• OBJECTIVE: Pull out every line below that contains the string "height". Case counts.

• EXTRACTED RECORDS:
+ + + + + + +

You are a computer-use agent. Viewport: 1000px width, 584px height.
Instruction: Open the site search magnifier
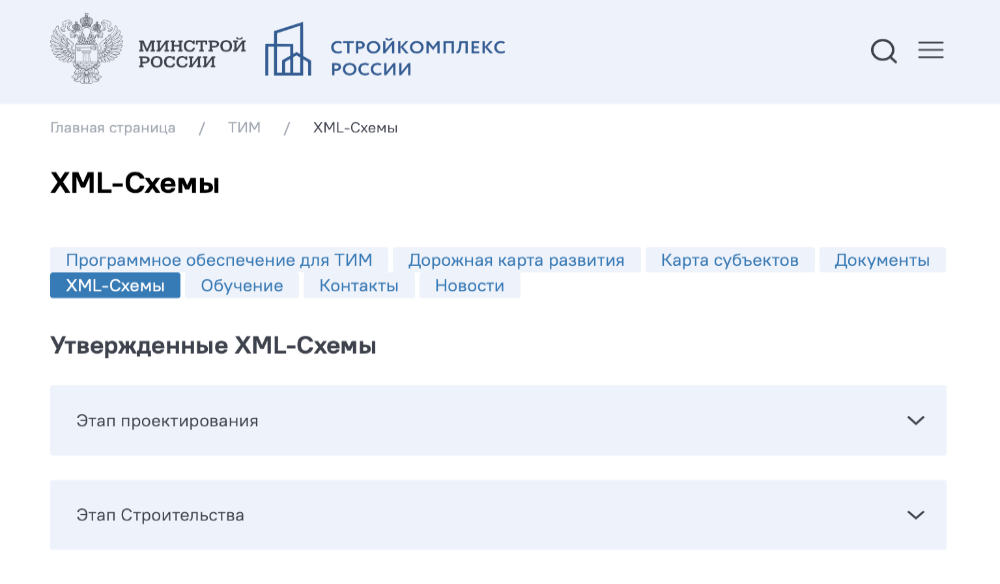(884, 51)
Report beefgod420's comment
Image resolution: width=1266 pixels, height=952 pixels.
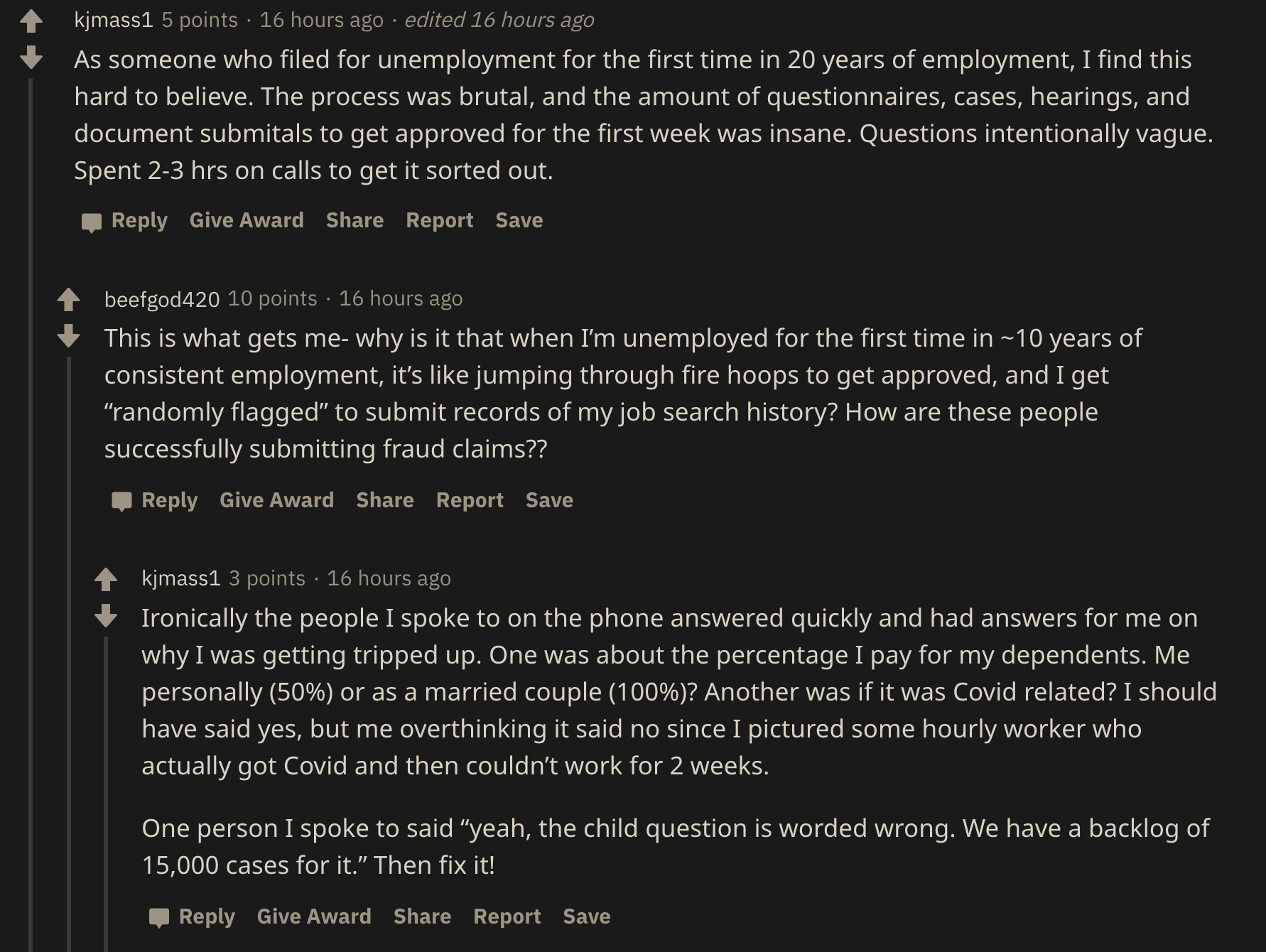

+ + + + + + +

• THE RESULT:
You are a computer-use agent. Viewport: 1000px width, 584px height.
Image resolution: width=1266 pixels, height=952 pixels.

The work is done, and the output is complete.